Efficient Temperature Cycling for Fluid Components

Increasing electrification of traditionally mechanically-driven components in the automotive industry has been visible in many segments of the vehicle subsystems, such as lubrication circuits and cooling circuits. Some of the components include electric oil pumps, electric water pumps, electric coolant valves, etc. As the parts evolve from purely mechanical components to a combination of mechanical and electronic hardware, the methods used to validate the components have also evolved. 

To test these components, the equipment needs to be able to simulate both environmental (air) temperature and humidity, as well as the fluid temperature. In pressurized coolant circuits, temperatures as high as +135°C are required, whereas in lubrication systems oil temperatures as high as +150°C need to be achieved. On the low end, temperatures as low as -40°C are required for both. Rates of change vary depending on the required tests, but can be anywhere between 1-15°C/min average.

Many of the test standards used today for validating the durability of the electrified automotive components originated from the electronics industry. In the electronics industry, the traditional approach has been the use of thermal chambers to create the desired ambient conditions for temperature and humidity. To a large extent, the industry so far has adopted the use of this equipment as well and tried to leverage its performance capabilities in the standard form. 

One of the challenges with transferring this test approach to automotive components is the fact that these parts make use of fluids as well. This means that in addition to validating the device under test, supporting systems are needed to recreate the conditions that these parts would see in the field (system pressure, circuit resistance, etc). As thermal chambers are designed to be able to regulate the temperature of air inside a specific volume, the introduction of any additional hardware adds two main layers of complexity: the added thermal inertia that has to be heated/cooled, and the low heat exchange power due to air acting as a heat transfer medium. 

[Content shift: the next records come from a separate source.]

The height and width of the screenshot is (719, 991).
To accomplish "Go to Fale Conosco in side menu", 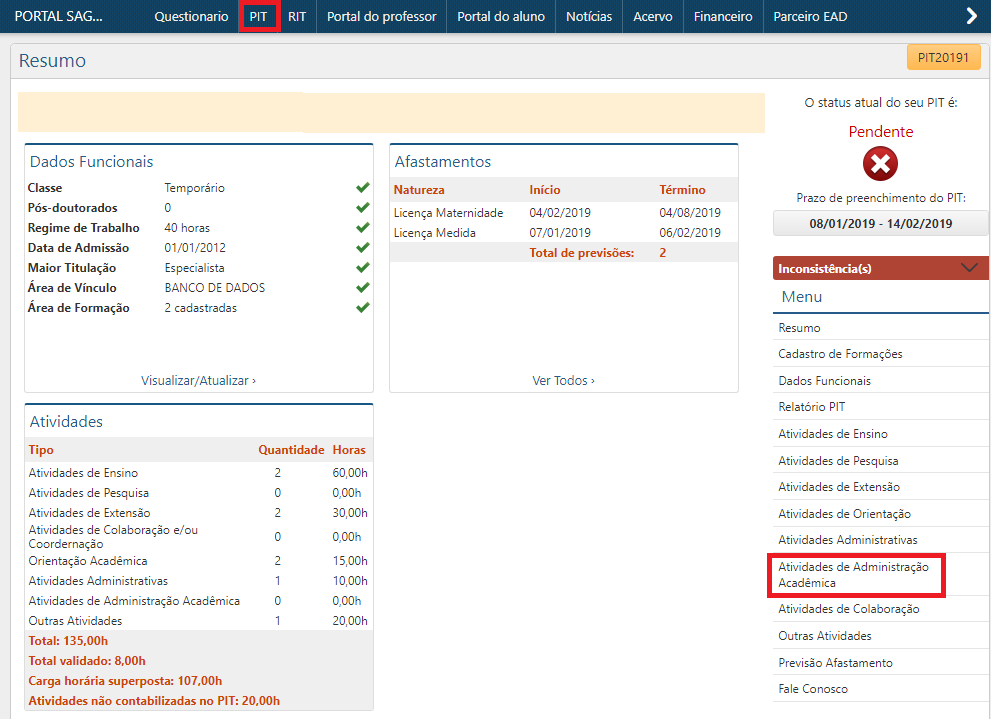I will point(812,689).
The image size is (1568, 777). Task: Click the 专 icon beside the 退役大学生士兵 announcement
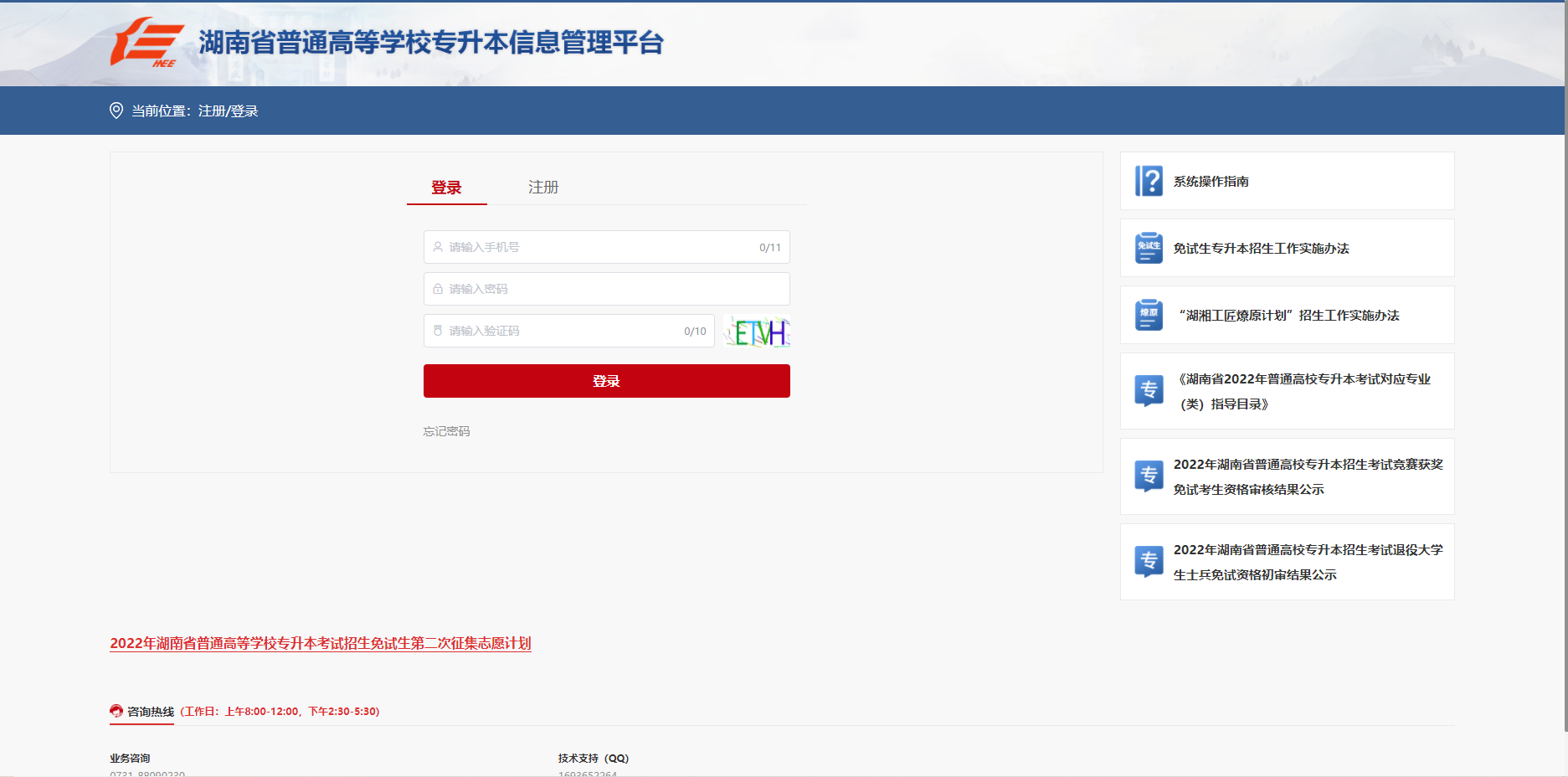pos(1149,562)
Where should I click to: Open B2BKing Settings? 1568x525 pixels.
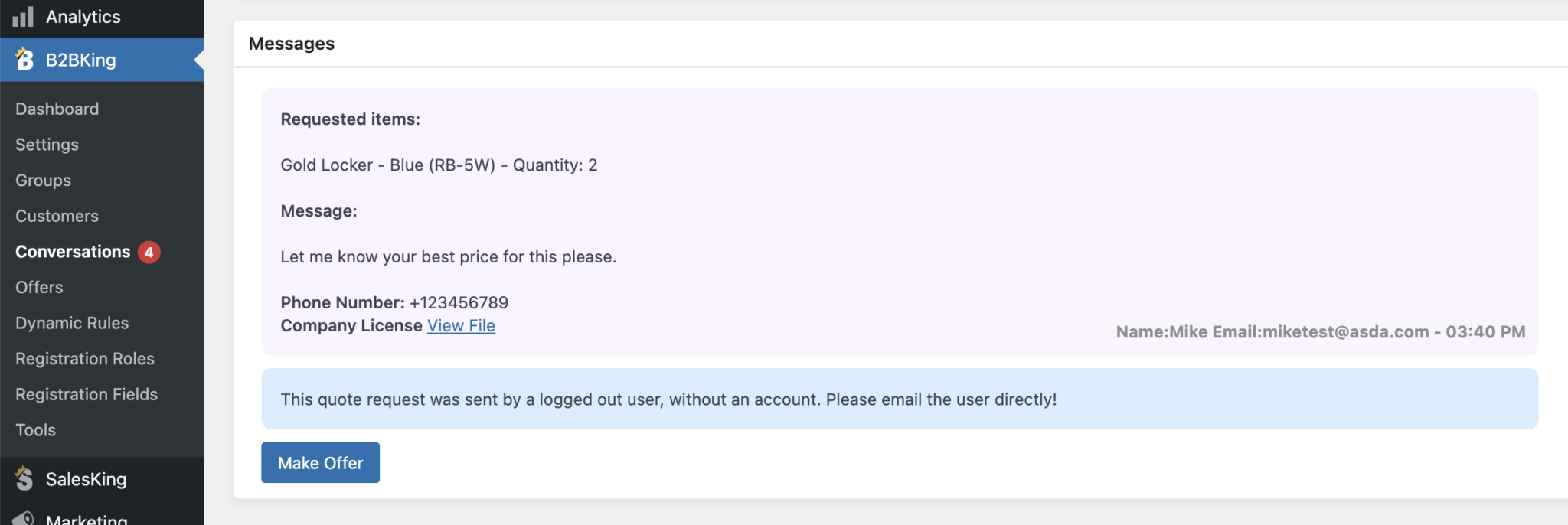[x=47, y=144]
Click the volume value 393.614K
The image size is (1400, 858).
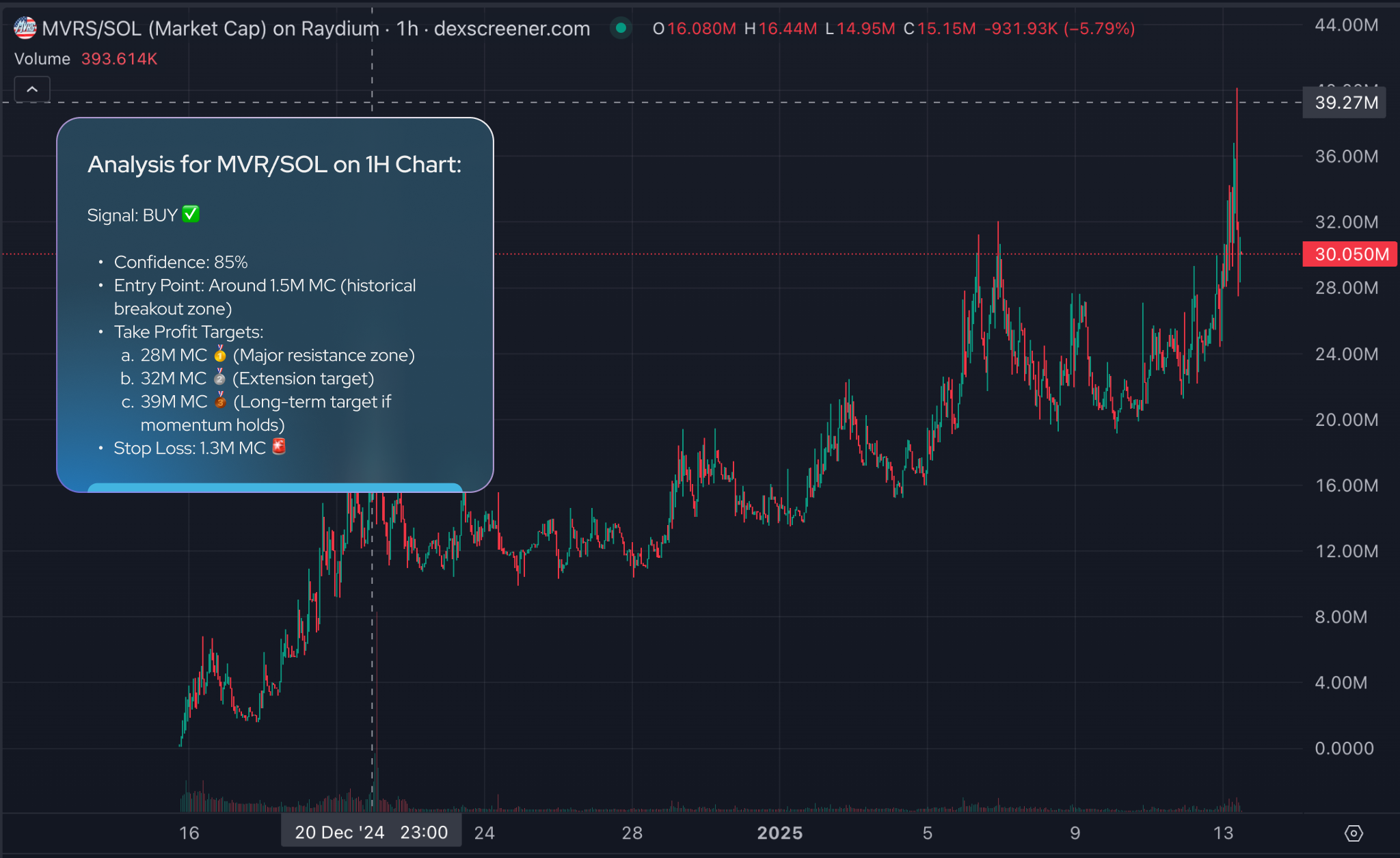[120, 59]

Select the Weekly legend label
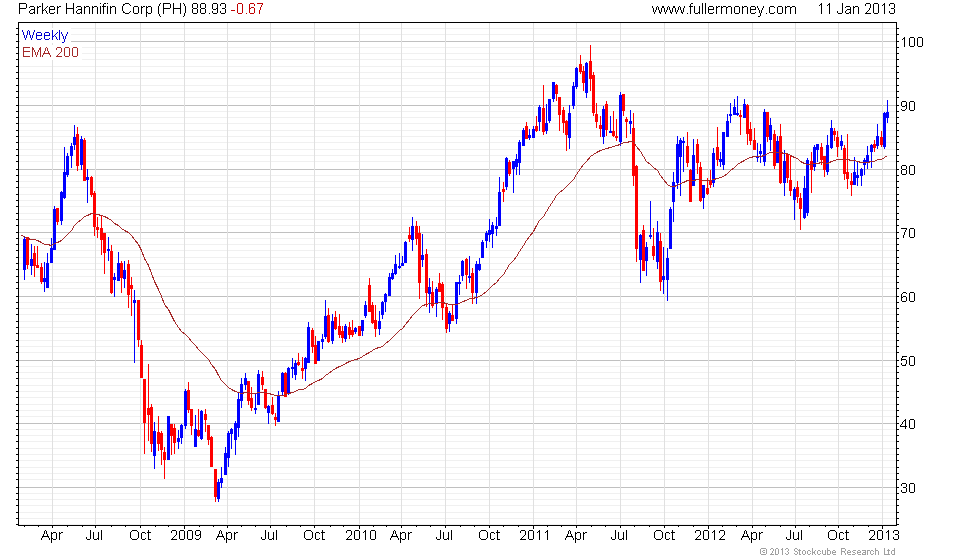44,36
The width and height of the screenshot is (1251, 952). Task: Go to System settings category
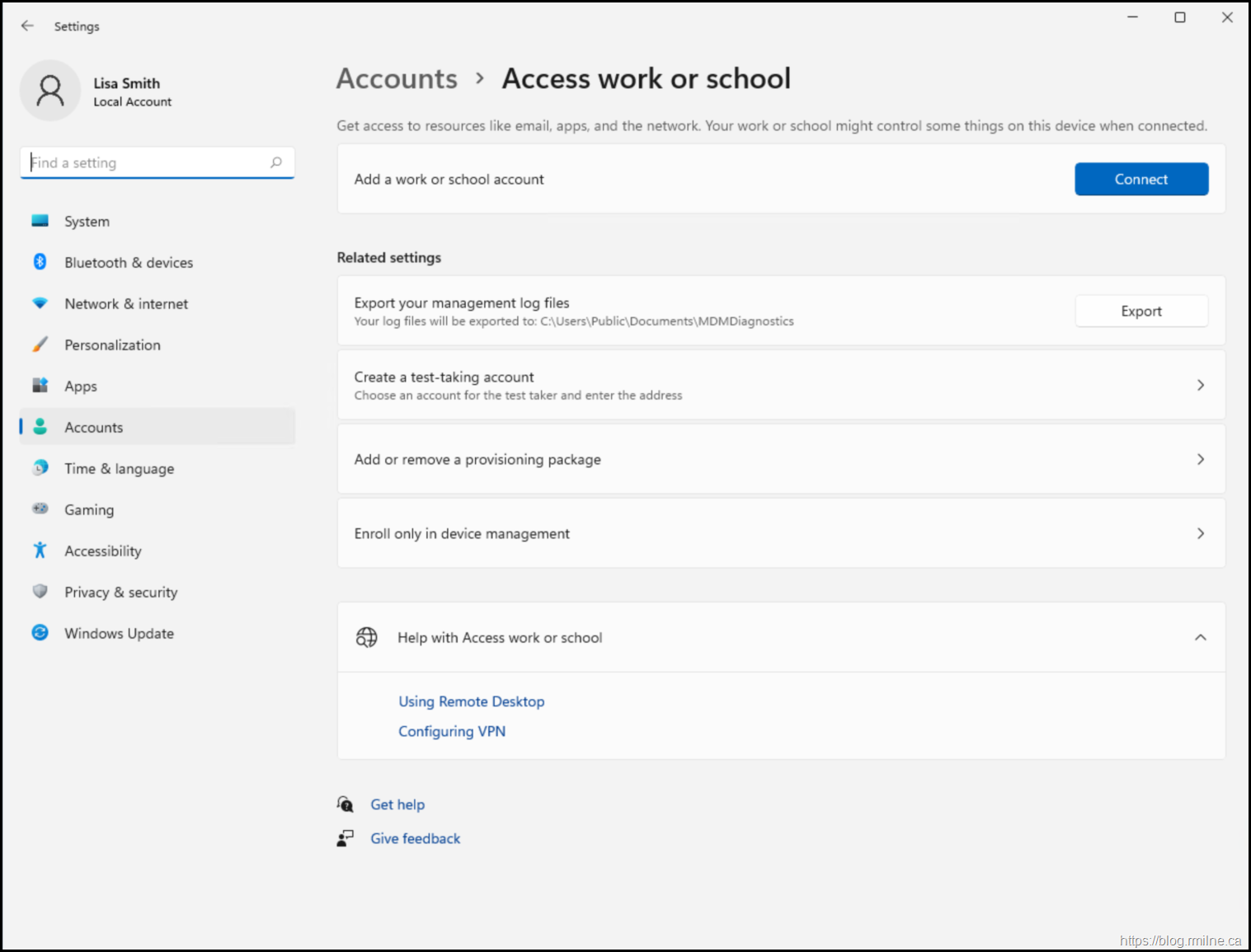(x=87, y=221)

The first challenge affects the chamber’s ability to meet the advertised rates of change. The second challenge affects the ability to control the fluid temperature at a rate that is comparable to the air temperature. 

The second challenge has resulted in the use of low-temperature mechanical refrigeration chillers. These devices are used in tandem with thermal chambers, but are used specifically for being able to control the temperature of the fluid. This equipment usually carries a very high capital cost, as well as a long lead time. 

Control and data acquisition systems are needed to control these units, as well as interfacing with the device under test, which increases the complexity. There is no guarantee that when all these components are put together that they will operate properly as a system.

ATA Fluidify™ technology was developed to solve these challenges, by optimizing the subsystems required to deliver the test results. Ensure™ is designed to meet the test standards for components in the most efficient way possible.

Horai’s technology is built into our Ensure test systems and Fluidify thermal conditioning module. Fluidify’s centralized control eliminates the need for interfaces with each individual piece of equipment, and their dedicated controllers. This reduces control software effort and complexity. It eliminates redundancy and additional overhead of multiple electrical panels, frame structures, protective enclosures, etc. 

Fluidify™ is a technology that enables automotive Tier-1 suppliers and OEMs to efficiently validate and verify new electrification components for lubrication or thermal management without the costs, delays and misses that come from a custom engineered or home-brewed test system. It is a dedicated solution, rather than a combination of generic tools.

As a result, ATA’s solution has yielded the following benefits: 

• More effective fluid temperature ramp rate, enabling faster testing

• More devices-under-test in the machine, enabling more throughput

• Reduced footprint with the integrated solution, allows for better use of test facility floorspace

• Service and support is centralized, as there is no need to reach out to multiple manufacturers based on which part of the system is not behaving as expected.

• Same system for heating and cooling; no risk to damaging mechanical refrigeration hardware when heating.